━━━━━ Supplied information
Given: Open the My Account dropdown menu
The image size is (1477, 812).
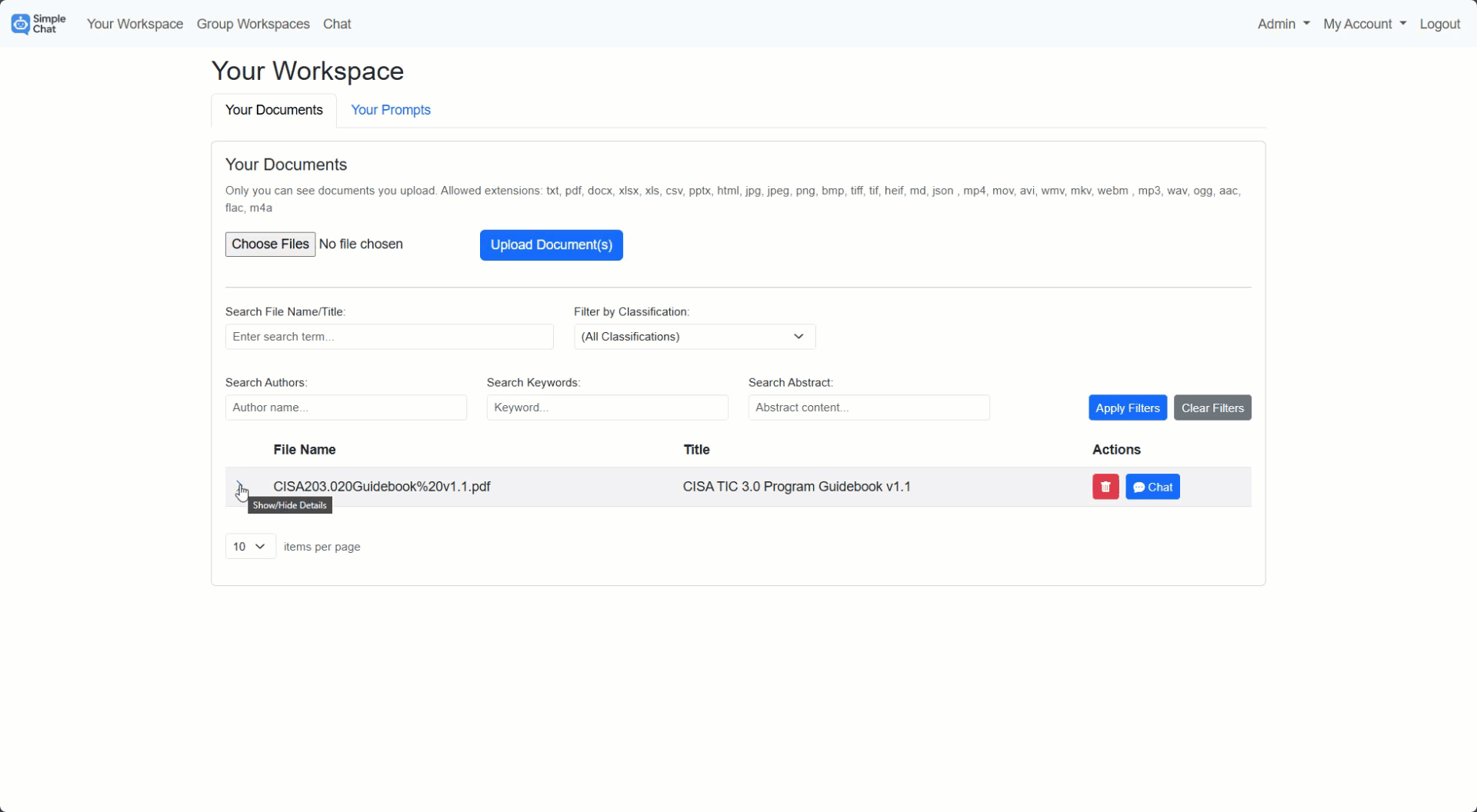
━━━━━━━━━━
━━━━━ Supplied information
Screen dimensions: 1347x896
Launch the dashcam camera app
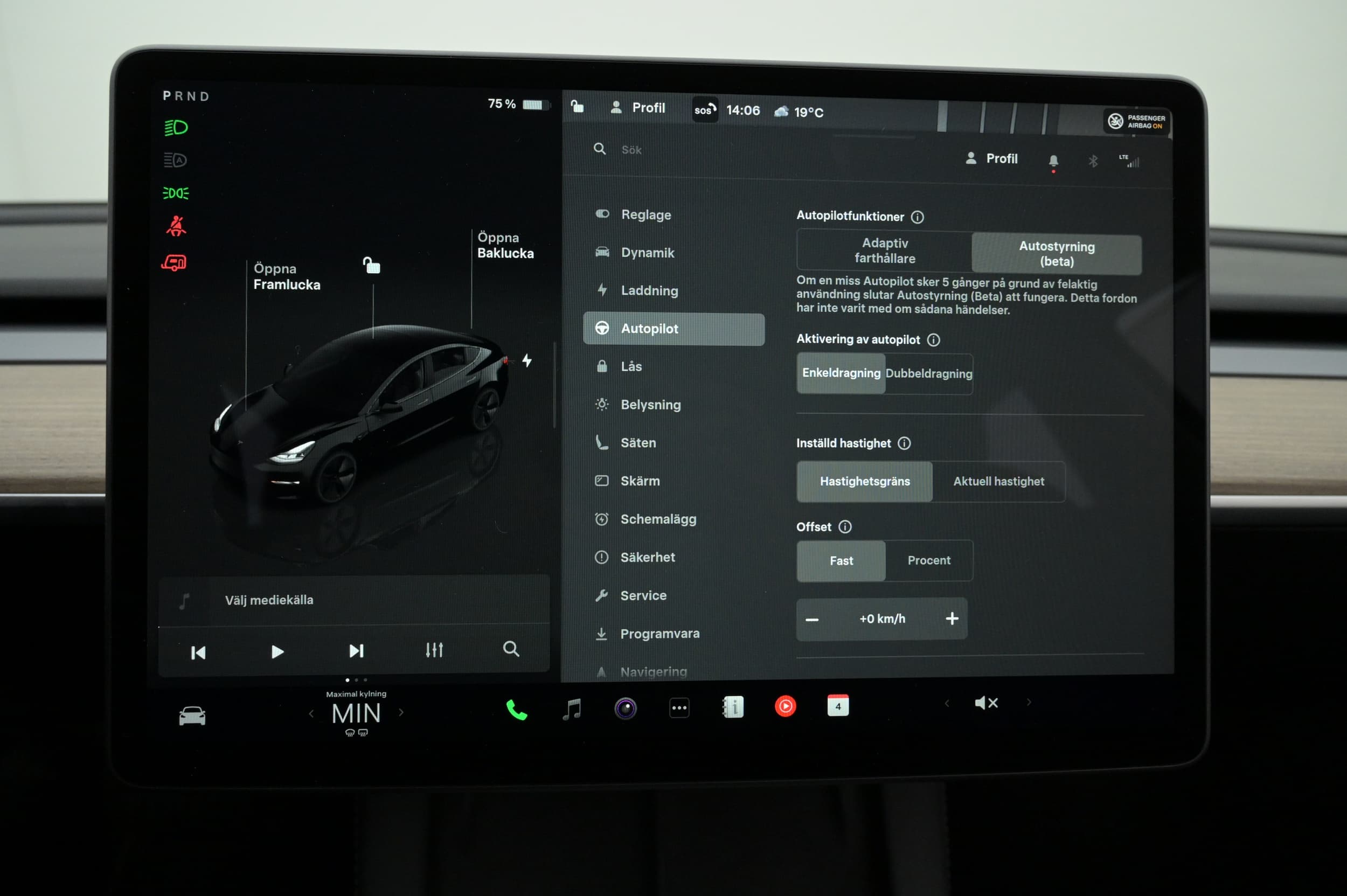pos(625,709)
━━━━━━━━━━
Task details
Among the records above, a stretch begins at the line containing "Given: Open the My Account dropdown menu" and ends at the line containing "The image size is (1477, 812).". Restate that stretch word for word, and nothing else.

Response area
Given: Open the My Account dropdown menu
The image size is (1477, 812).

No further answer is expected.